## Your tasks:
a – In the Maneater review, which company is releasing the film in theaters, digital, and on demand?
b – Print the part of the Maneater review that opens with the words containing "Movie Reviews" and closes with "the massive shark.".

## Selected extract:
Movie Reviews
Shark Film ‘MANEATER’ Shows No Mercy!
To highlight the release of Maneater, star Nicky Whelan chatted with iHorror on how the film was made.
The latest killer shark film, Maneater, shows no mercy and does a splendid job of delivering a high body count. This film has received gaping reviews, many are hating on it, but I plan on showing this film a little love. The film is not overwhelming or astounding, but I had a great time! Right away, the audience receives death and wastes no time setting the story up for more. The question is asked early on, “who will live and who will die?” Director Lee isn’t camera shy and has no qualms about lingering over the gore caused by the massive shark.
We’ve all seen different variations of Great White Sharks throughout our favorite shark movies; some are better than others. This shark does change quite often throughout the film, the look, and the size quite noticeably, and this still did not stop me from having a fabulous time. Sometimes you do your best with what you have; I respect that with cinema, and I am just a sucker for shark films, ha!

I believe sometimes we don’t watch killer shark movies for the plot or characters, but it’s a pure bonus when we get something more!
Despite many of the cast members being picked off one by one, some very quickly, there was some character development, especially with Jessie (Nicky Whelan). Jessie had just come out of a long-term relationship, and her friends dragged and “made” her come to this tropical paradise with them. The story is kept relatively simple, and sometimes it can become a bit cliché, but hell, I didn’t mind; it was a bloody good time!
MANEATER is now available in theaters, digital, and on-demand from Saban Films.
Synopsis: Jesse and her friends’ idyllic island vacation turns into a gruesome nightmare when they become the target of an unrelenting great white shark. Desperate to survive, she teams up with a local sea captain to stop the vicious maneater before it strikes again in this heart-pounding thriller.

## Dataset extract:
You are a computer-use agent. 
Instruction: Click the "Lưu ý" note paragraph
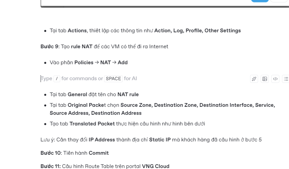pos(151,140)
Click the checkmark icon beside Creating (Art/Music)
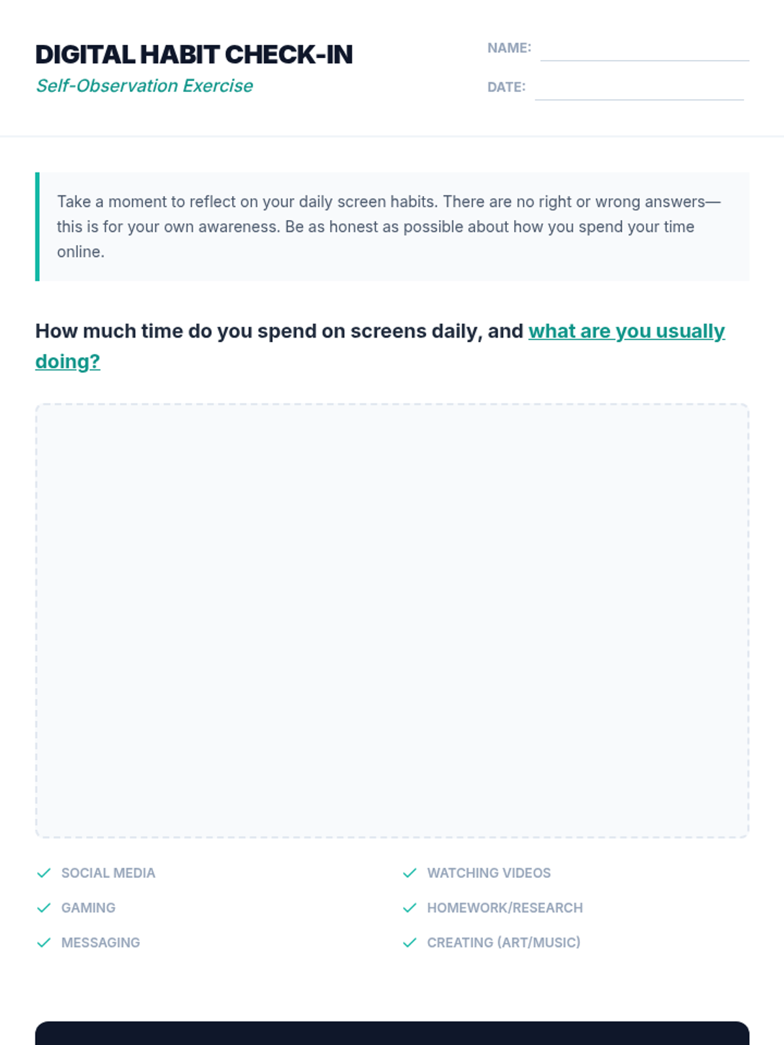This screenshot has height=1045, width=784. click(410, 942)
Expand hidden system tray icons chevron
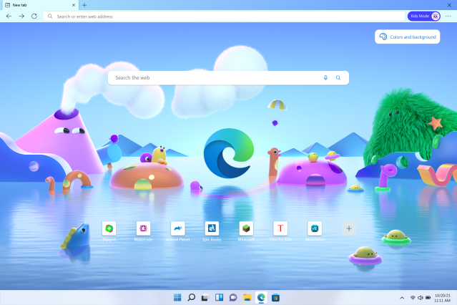The image size is (457, 305). [x=403, y=297]
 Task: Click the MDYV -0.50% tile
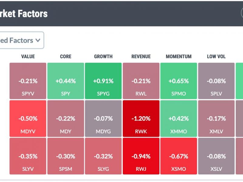28,119
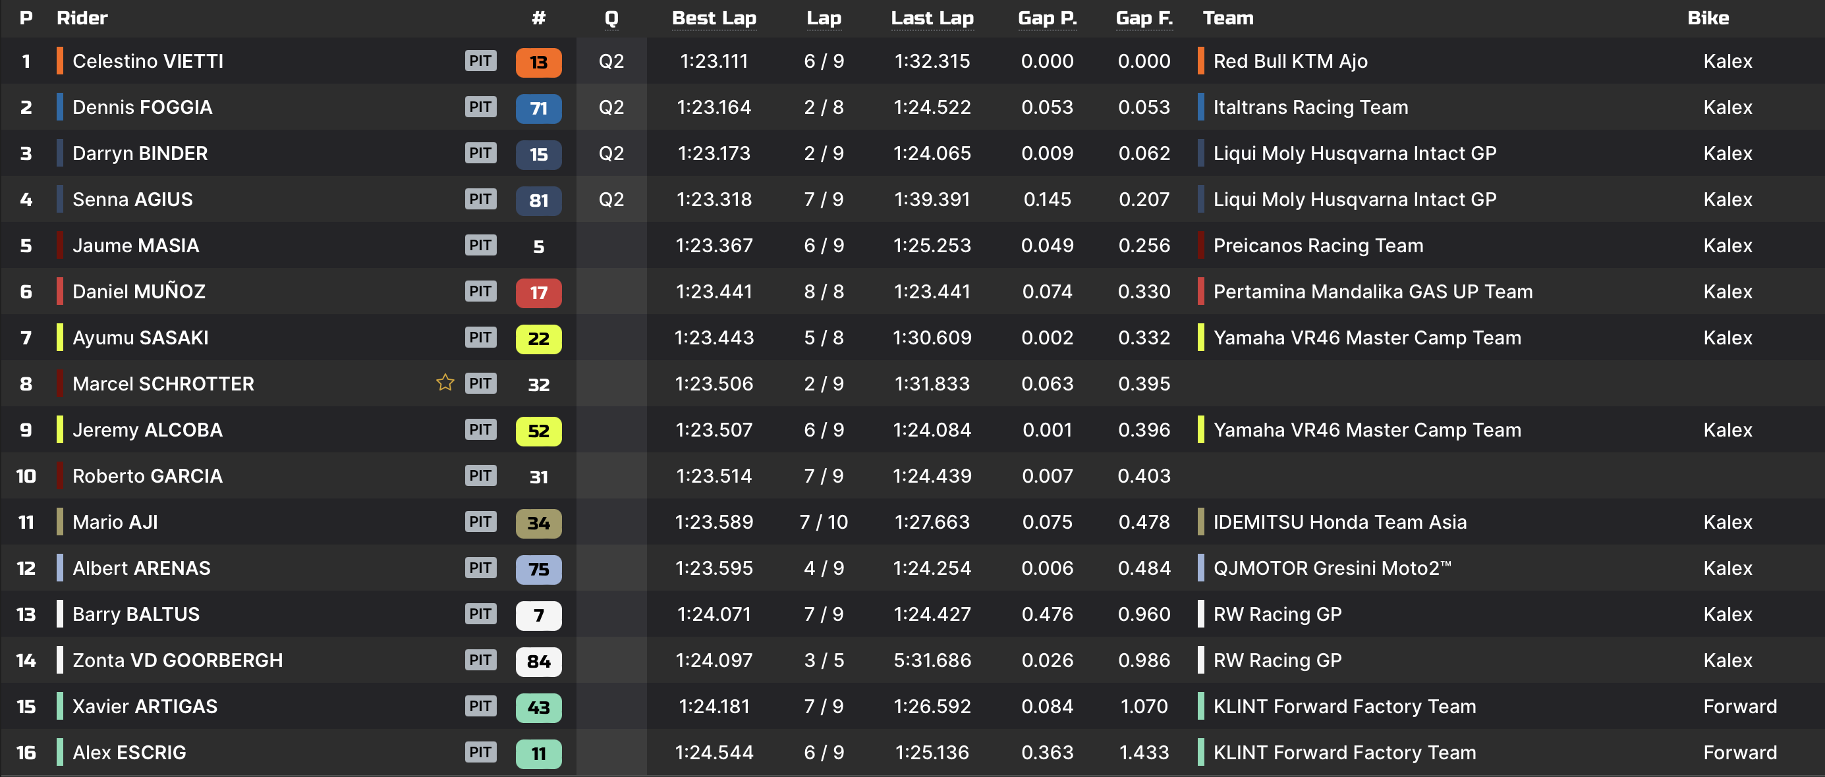The image size is (1825, 777).
Task: Click the favorite star next to Marcel SCHROTTER
Action: coord(445,382)
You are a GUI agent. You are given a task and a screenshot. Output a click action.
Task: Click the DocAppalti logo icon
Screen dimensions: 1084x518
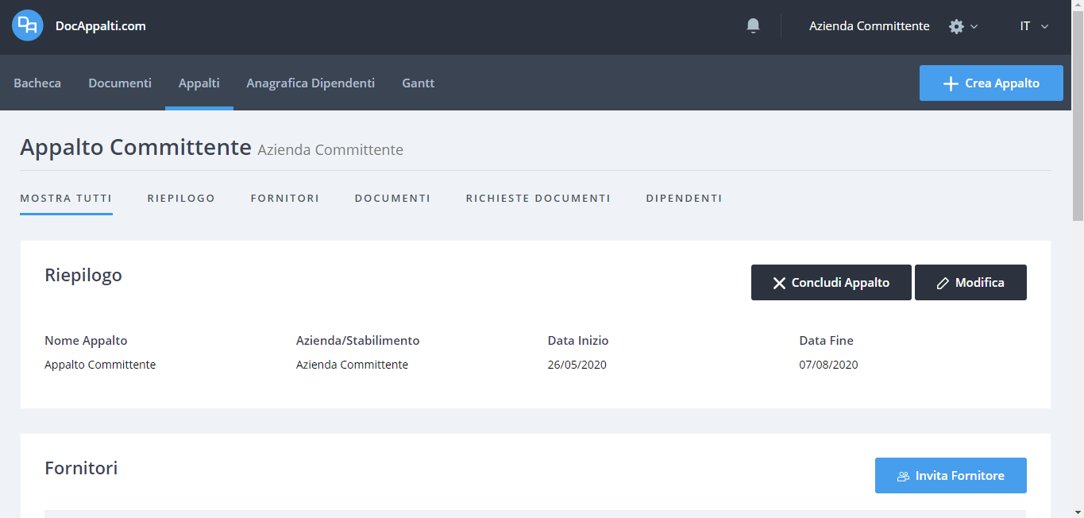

## Task-by-task results:
a – Saban Films

b –
Movie Reviews
Shark Film ‘MANEATER’ Shows No Mercy!
To highlight the release of Maneater, star Nicky Whelan chatted with iHorror on how the film was made.
The latest killer shark film, Maneater, shows no mercy and does a splendid job of delivering a high body count. This film has received gaping reviews, many are hating on it, but I plan on showing this film a little love. The film is not overwhelming or astounding, but I had a great time! Right away, the audience receives death and wastes no time setting the story up for more. The question is asked early on, “who will live and who will die?” Director Lee isn’t camera shy and has no qualms about lingering over the gore caused by the massive shark.